Although it fails at every imaginable level — metaphysical, ethical, technical, thematic — it is at the stylistic level, the level of the sentence, that Welsh’s novel is most wanting. The prose throughout is lazy, cliché-ridden and exhaustingly repetitive. In the novel’s first 80 pages, for instance, we are introduced to characters who have, variously, “sensitive, even womanly” eyes, “penetrating dark brown eyes,” “intense blue eyes,” “busy, big brown eyes,” “bloodshot eyes,” “hard, penetrating eyes,” “big, camel eyes,” “dead, sunken eyes” and “sharp, clear eyes.” By this point, the reader is rubbing his astonished, appalled eyes in disbelief, convinced that some meta-joke must be occurring — that this must surely be bad writing with a higher purpose.

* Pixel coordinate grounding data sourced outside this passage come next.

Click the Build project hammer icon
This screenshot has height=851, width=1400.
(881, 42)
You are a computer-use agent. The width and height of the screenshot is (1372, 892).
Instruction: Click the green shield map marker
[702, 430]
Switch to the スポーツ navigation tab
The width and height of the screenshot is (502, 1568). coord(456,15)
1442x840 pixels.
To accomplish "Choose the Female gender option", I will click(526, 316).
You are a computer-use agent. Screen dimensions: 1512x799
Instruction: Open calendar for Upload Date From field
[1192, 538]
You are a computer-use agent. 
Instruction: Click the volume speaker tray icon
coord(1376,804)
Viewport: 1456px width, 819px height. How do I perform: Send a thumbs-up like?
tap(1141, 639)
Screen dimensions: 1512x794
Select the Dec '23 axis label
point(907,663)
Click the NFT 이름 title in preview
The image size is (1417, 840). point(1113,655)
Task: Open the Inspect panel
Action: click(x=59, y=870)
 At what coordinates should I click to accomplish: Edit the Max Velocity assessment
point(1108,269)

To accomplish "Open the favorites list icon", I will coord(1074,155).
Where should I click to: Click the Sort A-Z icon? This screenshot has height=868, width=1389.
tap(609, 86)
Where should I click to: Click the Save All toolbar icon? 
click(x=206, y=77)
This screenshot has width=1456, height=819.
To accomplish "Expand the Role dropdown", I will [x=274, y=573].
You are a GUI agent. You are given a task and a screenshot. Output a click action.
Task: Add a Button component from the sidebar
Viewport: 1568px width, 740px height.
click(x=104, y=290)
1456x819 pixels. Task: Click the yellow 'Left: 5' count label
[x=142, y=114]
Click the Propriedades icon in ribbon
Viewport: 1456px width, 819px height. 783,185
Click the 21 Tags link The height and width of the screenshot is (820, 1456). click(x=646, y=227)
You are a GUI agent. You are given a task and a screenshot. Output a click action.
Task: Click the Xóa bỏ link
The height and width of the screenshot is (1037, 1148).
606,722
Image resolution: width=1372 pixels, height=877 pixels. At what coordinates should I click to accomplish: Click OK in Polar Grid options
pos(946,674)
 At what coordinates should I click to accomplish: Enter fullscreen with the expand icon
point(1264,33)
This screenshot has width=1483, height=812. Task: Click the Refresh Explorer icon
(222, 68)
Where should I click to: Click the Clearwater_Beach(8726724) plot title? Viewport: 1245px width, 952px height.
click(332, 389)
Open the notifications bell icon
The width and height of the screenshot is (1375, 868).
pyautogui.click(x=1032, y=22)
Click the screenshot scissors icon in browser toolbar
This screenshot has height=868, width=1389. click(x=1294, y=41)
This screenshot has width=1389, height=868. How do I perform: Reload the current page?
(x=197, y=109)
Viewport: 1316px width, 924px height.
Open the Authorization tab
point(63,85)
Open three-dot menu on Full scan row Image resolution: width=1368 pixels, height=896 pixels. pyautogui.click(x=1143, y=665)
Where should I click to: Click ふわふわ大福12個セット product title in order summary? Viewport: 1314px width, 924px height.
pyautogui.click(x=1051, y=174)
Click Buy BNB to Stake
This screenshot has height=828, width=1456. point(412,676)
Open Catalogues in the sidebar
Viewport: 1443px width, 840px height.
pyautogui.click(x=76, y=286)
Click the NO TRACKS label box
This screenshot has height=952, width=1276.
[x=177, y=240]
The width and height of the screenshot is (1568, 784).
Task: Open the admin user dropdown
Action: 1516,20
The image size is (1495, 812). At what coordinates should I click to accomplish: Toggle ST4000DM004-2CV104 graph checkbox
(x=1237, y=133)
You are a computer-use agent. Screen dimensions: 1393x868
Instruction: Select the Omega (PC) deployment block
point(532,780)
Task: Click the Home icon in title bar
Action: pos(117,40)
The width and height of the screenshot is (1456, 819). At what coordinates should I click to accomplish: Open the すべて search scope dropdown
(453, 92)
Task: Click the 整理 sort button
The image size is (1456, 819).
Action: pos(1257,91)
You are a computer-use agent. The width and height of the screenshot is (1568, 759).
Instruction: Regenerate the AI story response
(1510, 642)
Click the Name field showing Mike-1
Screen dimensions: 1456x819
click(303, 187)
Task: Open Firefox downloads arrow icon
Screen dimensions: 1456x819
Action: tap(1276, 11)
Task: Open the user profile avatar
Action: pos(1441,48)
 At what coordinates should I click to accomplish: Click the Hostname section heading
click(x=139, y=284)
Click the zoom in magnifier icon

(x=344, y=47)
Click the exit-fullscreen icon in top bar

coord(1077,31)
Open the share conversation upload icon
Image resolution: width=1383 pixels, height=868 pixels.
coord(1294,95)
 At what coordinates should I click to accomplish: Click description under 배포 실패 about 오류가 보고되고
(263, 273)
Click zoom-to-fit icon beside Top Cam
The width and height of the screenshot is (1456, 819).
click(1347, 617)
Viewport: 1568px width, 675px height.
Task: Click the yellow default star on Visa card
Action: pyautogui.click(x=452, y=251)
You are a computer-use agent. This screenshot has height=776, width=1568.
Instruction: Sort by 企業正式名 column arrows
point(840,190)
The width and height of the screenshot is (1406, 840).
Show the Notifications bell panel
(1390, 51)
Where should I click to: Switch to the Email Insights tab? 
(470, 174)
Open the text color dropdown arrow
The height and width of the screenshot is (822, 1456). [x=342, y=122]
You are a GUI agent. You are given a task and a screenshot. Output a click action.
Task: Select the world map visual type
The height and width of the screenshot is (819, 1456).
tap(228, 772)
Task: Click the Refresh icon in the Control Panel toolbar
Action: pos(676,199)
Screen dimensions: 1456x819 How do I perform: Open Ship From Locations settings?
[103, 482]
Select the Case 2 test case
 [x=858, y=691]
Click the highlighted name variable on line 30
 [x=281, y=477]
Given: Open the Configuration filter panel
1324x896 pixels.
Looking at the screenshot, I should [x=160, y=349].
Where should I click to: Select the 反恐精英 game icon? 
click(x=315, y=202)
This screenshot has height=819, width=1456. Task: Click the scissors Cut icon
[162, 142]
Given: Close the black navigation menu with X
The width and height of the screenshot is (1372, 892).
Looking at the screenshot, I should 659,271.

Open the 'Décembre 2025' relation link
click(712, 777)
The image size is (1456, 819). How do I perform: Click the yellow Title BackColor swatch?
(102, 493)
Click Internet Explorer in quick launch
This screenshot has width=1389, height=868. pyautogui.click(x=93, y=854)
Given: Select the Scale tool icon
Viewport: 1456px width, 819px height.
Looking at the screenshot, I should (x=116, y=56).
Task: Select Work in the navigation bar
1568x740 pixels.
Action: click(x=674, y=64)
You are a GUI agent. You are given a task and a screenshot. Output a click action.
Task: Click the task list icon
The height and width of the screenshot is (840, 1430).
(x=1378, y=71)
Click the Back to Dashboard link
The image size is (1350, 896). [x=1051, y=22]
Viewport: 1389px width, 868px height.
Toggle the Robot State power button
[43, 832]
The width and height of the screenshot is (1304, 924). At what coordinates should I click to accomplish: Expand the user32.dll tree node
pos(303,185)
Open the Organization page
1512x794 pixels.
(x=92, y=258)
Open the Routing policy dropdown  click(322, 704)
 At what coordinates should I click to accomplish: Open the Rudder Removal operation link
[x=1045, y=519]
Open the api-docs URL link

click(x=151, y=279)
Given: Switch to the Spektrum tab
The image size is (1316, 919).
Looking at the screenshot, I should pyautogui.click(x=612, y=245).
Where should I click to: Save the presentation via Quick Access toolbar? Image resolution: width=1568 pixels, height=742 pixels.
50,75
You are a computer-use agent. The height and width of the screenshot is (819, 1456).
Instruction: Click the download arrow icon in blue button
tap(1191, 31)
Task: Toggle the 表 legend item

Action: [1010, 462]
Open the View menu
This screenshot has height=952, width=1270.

It is not. Even when he is writing about physical sensation, one of his specialities, the clichés multiply and the repetitions repeat themselves. Humiliation “twisted like a knife” in the chest of a character named Kay; 50 pages later, a dagger “seemed to twist deep inside” an anxious Skinner. Early in the novel, Kibby feels a “bolt of fear.” Fifty pages later a realization strikes Kibby’s father like a “stark, bitter bolt.” Nine pages after that, panic strikes Skinner like — what else? — “a bolt of lightning.” Welsh also has an unfortunate fondness for adverbs, such that each verb is consummated by its cliché-making qualifier: a report is “meticulously prepared,” a lover “dozed blissfully,” a person “took his cue gratefully,” someone else “doggedly persevered.”

None of this, it should be made clear, is evidence of the free indirect style at work. Nor is this flattened and hopeless prose mimetic of the flattened and hopeless characters it is describing. Nor is this what George Orwell fondly called good bad writing. This is bad bad writing. There are tautologies (offices that are “unobtrusively tucked away”). There are mixed metaphors (the “bull of a man” whose frame was “going to seed”). There are mistakes — the use of the word “diligently” where “carefully” is meant. And there are unfortunate ambiguities, as when Welsh describes Kibby’s erection as “poking through the material of his trousers.” We must assume either that Welsh means “showing through,” or that Kibby has an unusually sharp phallus.

Now I really am curious, I must read this one! Can it really be that bad? (Perversely nice, at any rate, to see a really vituperative review like this, it cannot hurt Welsh's career and too often the Times errs on the side of blandness. The reviewer is Robert Macfarlane, a fellow of Emmanuel College, Cambridge--hmmm, it is true it would have been surprising if this scathing treatment had come from the hands of an American....)

1 comment:

  1. Actually, I'm curious as well. And I quite like a good fresh mixed metaphor - particularly with a liberal serving of oil and vinegar.